• WHAT IS BEING ASKED: Copy each line, word for word, from the one with "At what coordinates should I click to accomplish: Cancel" through the final line of the listing, but skip the pictures.

• TASK INPUTS:
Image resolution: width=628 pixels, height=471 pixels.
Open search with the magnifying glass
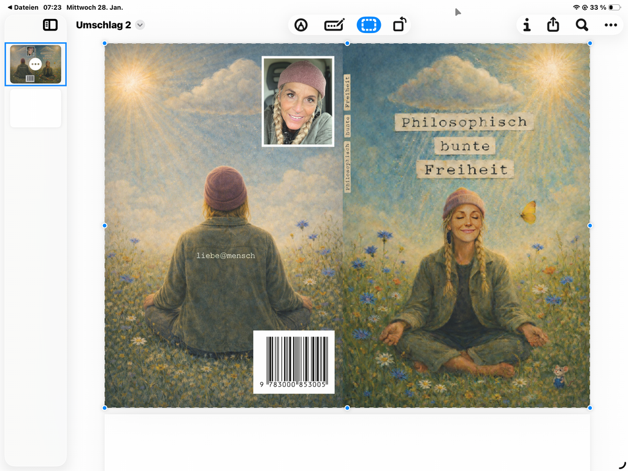coord(581,25)
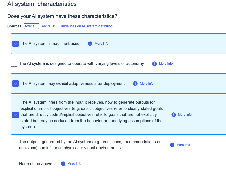The image size is (226, 176).
Task: Check the varying levels of autonomy box
Action: pos(14,64)
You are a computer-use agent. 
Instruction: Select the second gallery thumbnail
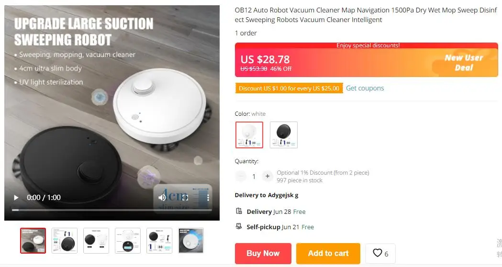click(x=65, y=240)
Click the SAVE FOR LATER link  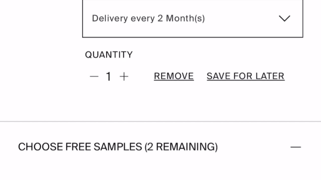point(246,76)
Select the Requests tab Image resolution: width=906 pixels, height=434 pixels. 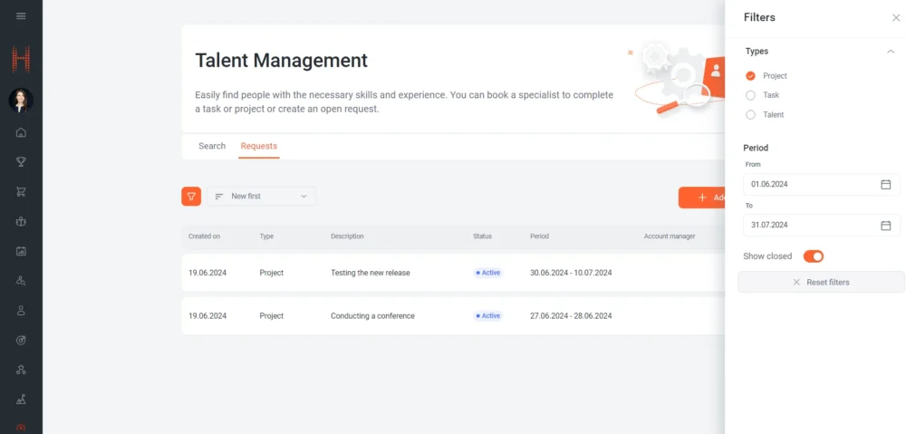[259, 146]
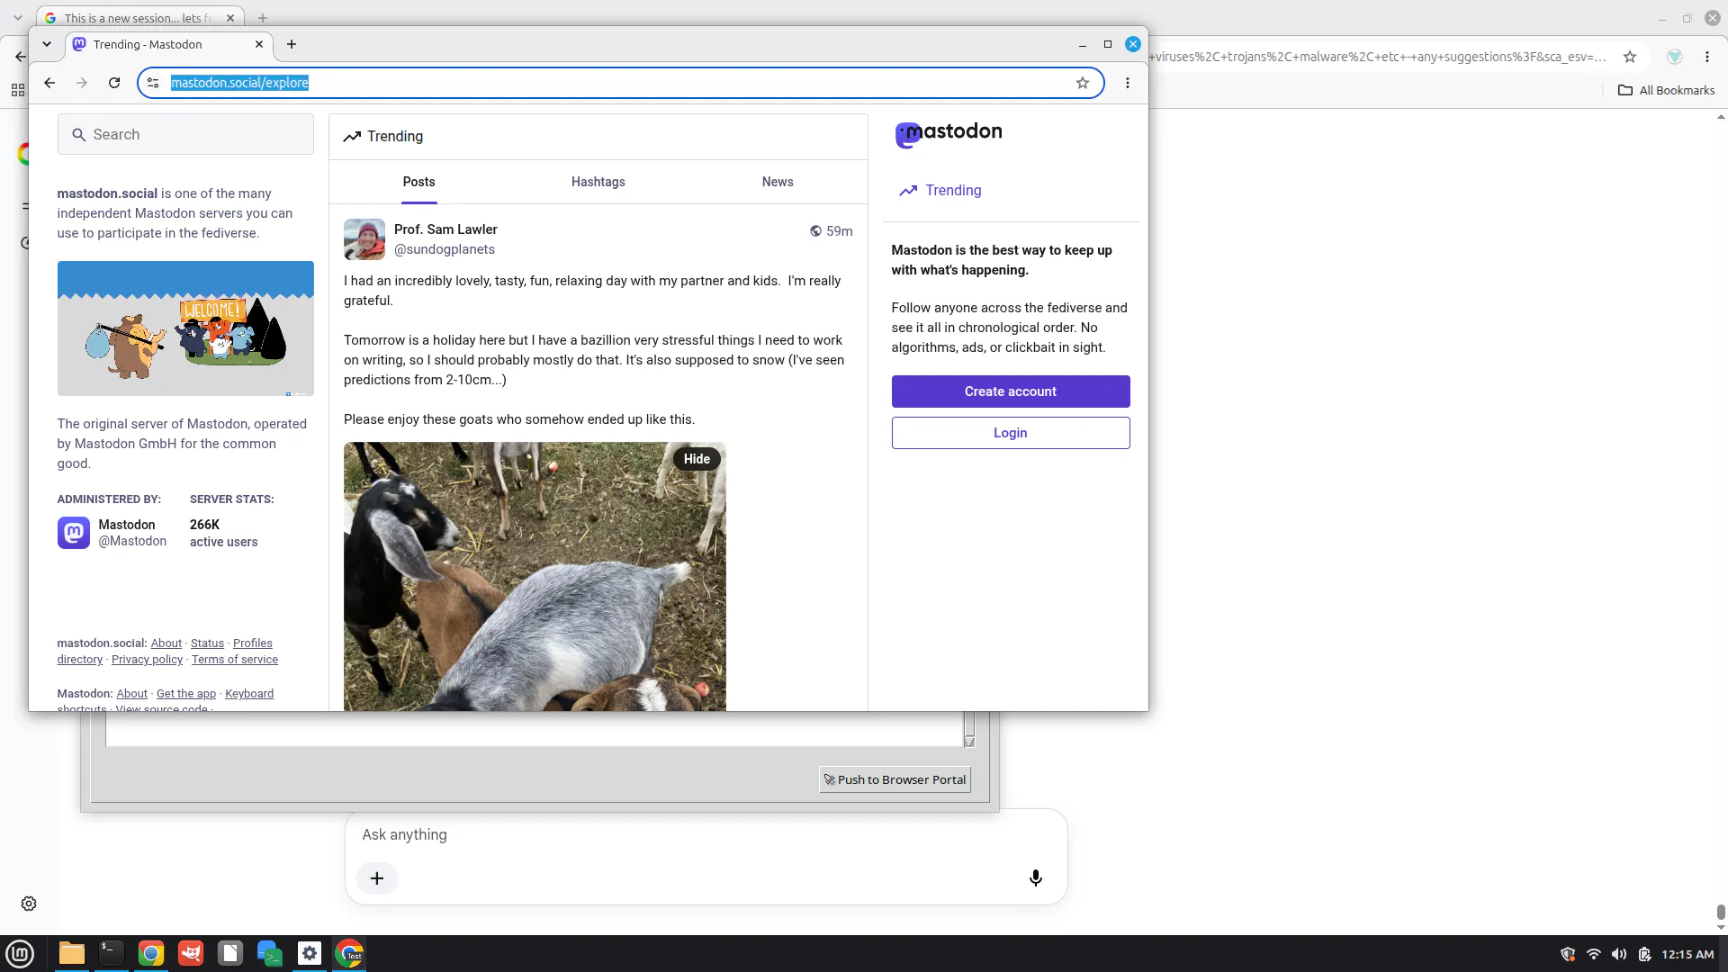
Task: Expand the tab search dropdown arrow
Action: 47,44
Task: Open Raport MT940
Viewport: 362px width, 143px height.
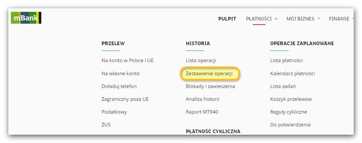Action: coord(202,112)
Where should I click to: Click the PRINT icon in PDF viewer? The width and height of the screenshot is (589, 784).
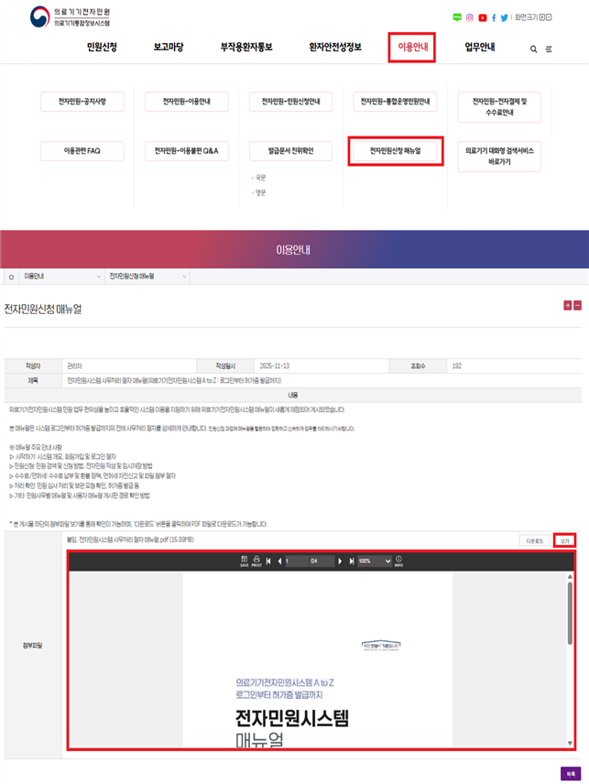(x=256, y=561)
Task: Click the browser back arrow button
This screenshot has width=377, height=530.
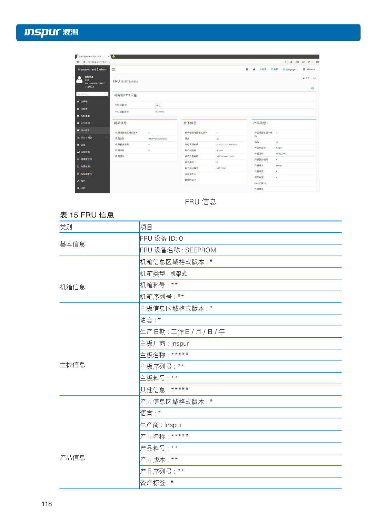Action: (x=84, y=62)
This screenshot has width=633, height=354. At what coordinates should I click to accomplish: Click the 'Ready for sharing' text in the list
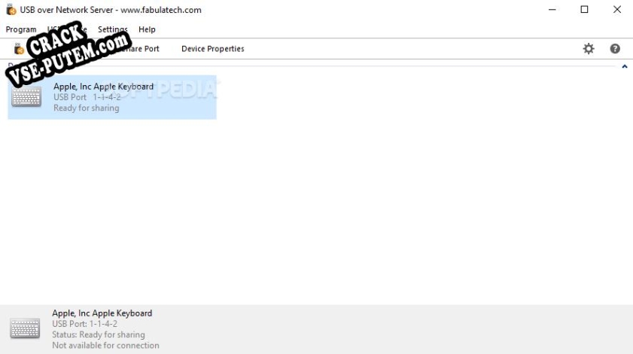tap(86, 108)
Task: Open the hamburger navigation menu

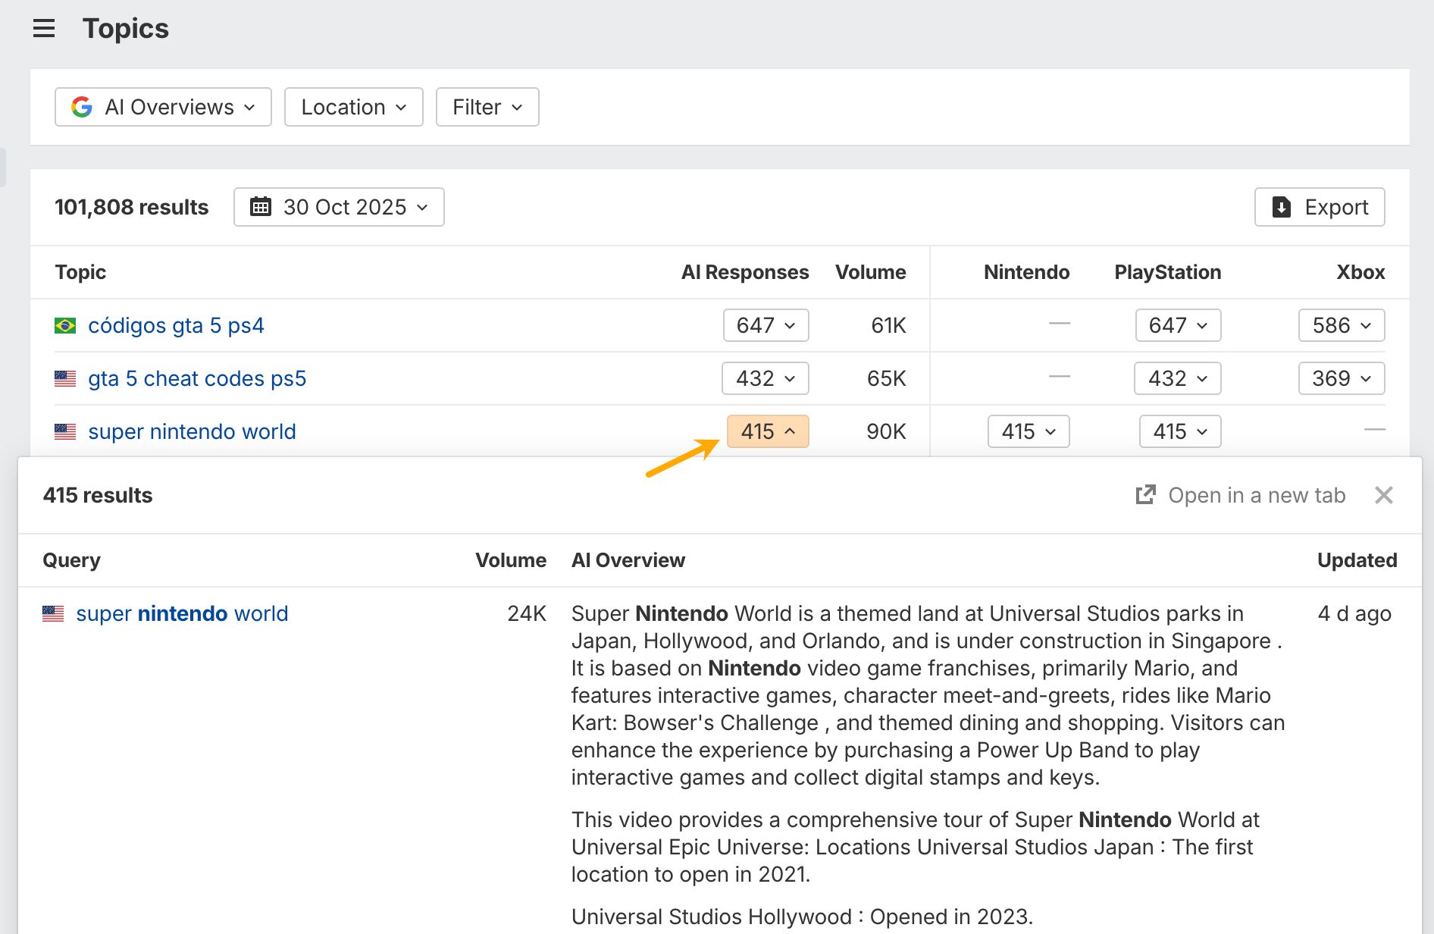Action: point(44,29)
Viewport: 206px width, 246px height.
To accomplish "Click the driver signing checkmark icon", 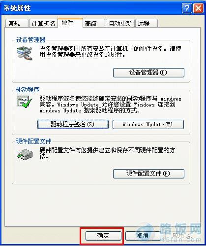I will pyautogui.click(x=24, y=102).
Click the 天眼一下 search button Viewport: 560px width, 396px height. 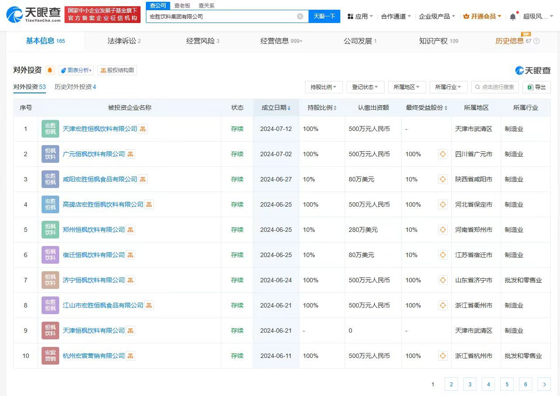coord(324,16)
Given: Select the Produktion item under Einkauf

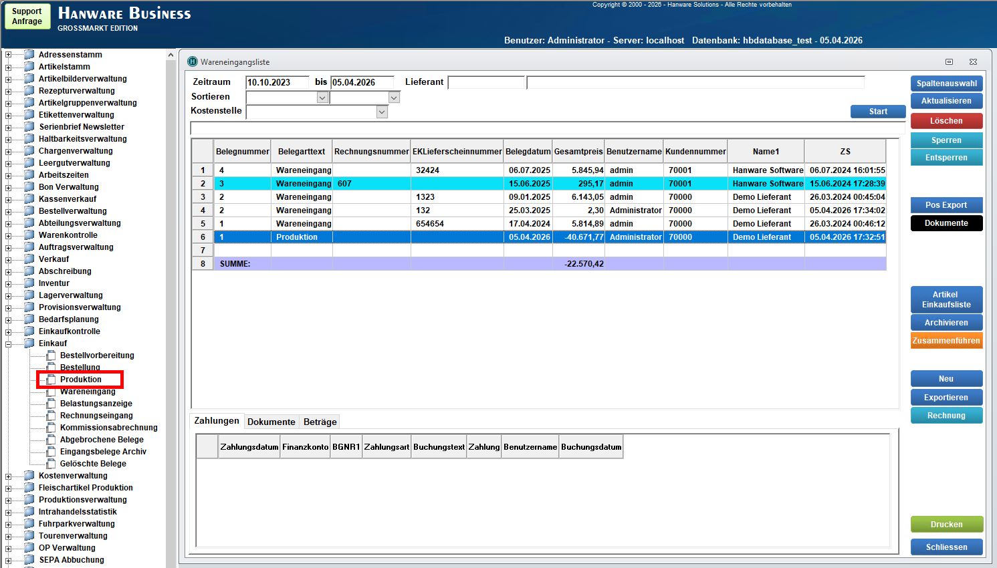Looking at the screenshot, I should [x=80, y=380].
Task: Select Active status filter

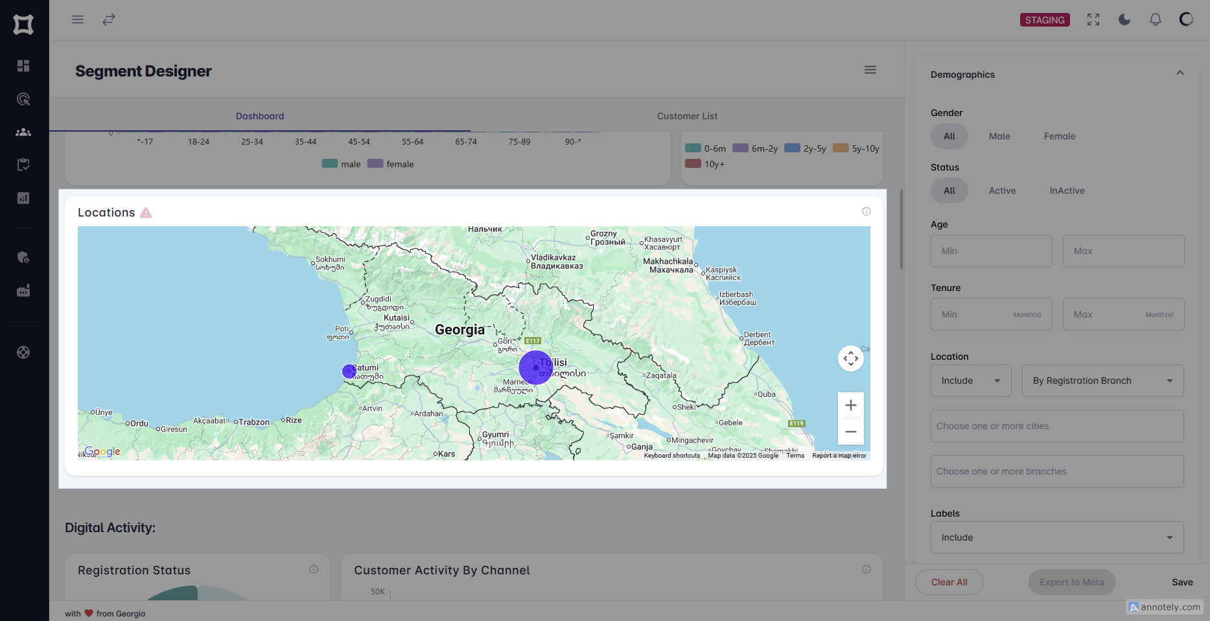Action: coord(1002,191)
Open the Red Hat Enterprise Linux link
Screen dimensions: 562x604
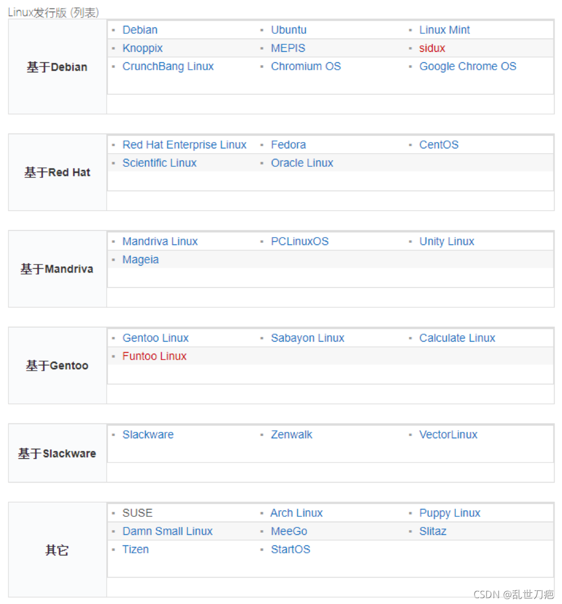[184, 145]
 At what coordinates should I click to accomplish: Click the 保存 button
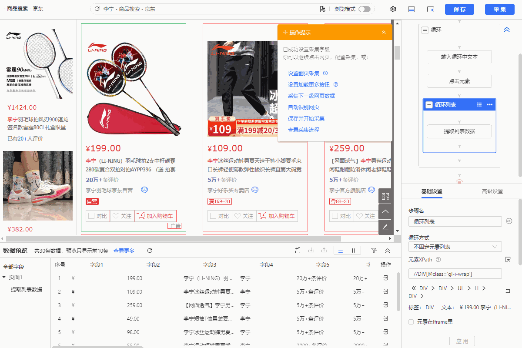(x=459, y=9)
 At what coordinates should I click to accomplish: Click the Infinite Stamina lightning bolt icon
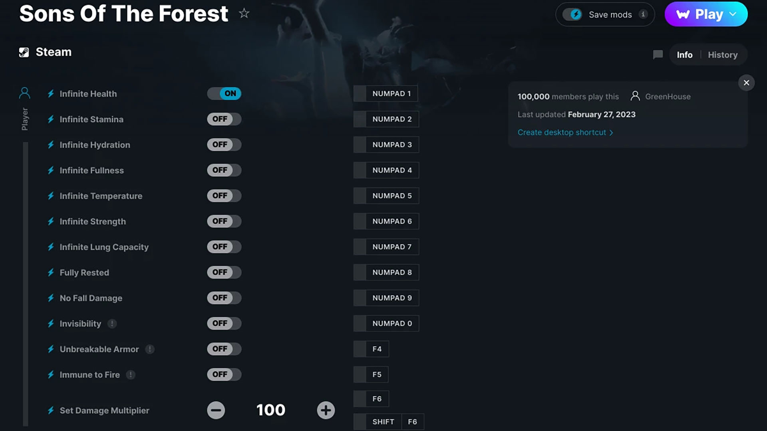pyautogui.click(x=51, y=119)
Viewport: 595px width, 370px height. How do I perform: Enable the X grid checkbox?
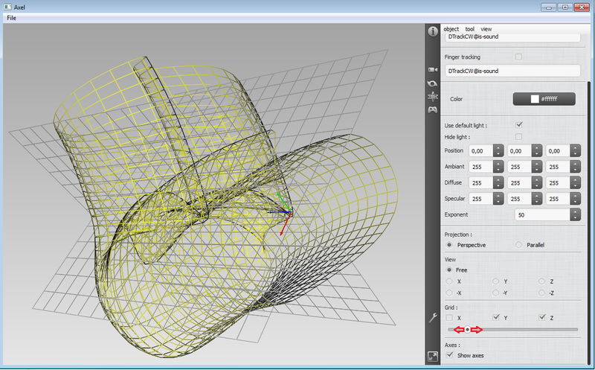point(449,318)
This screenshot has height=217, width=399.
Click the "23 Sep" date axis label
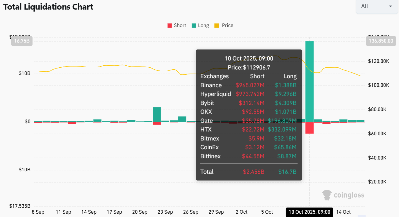point(165,212)
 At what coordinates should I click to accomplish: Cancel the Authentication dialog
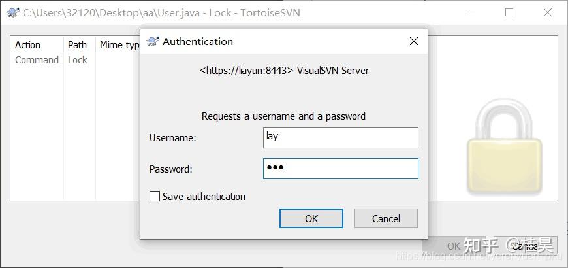(x=385, y=218)
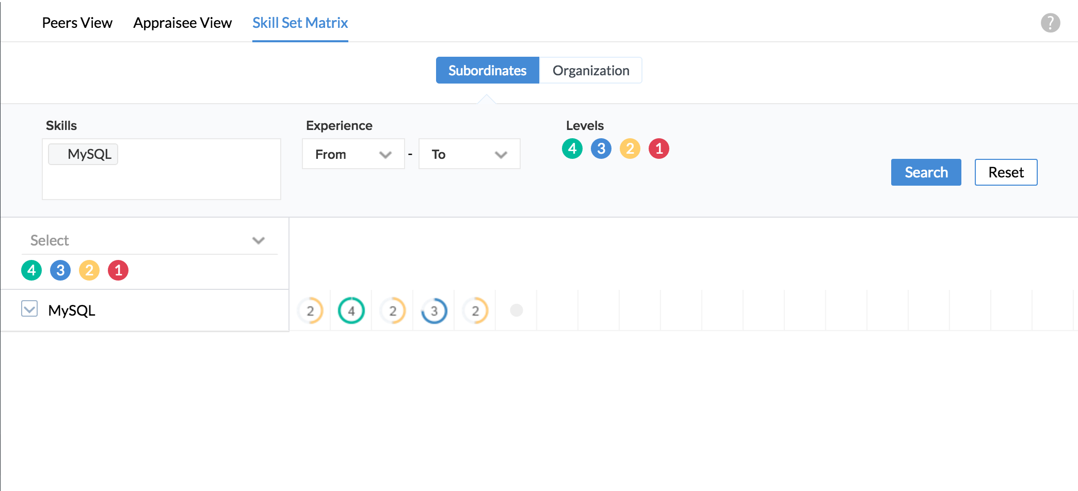Go to the Peers View tab
The height and width of the screenshot is (491, 1078).
click(x=77, y=23)
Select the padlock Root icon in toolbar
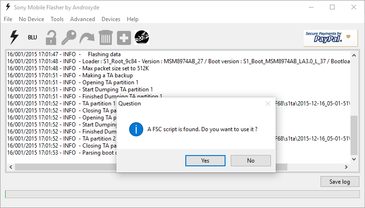The height and width of the screenshot is (208, 365). (x=51, y=37)
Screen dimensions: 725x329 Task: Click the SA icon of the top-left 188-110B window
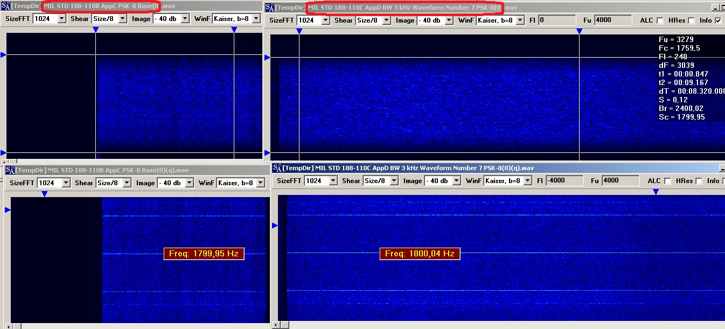5,7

• RESULT OF THE EXERCISE:
 At what coordinates should I click to accomplish: Cancel the Authentication dialog
(x=385, y=218)
Go to the Peers View tab
The height and width of the screenshot is (491, 1078).
click(x=77, y=23)
Select the padlock Root icon in toolbar
The height and width of the screenshot is (208, 365). (x=51, y=37)
Screen dimensions: 725x329 Task: Click the SA icon of the top-left 188-110B window
5,7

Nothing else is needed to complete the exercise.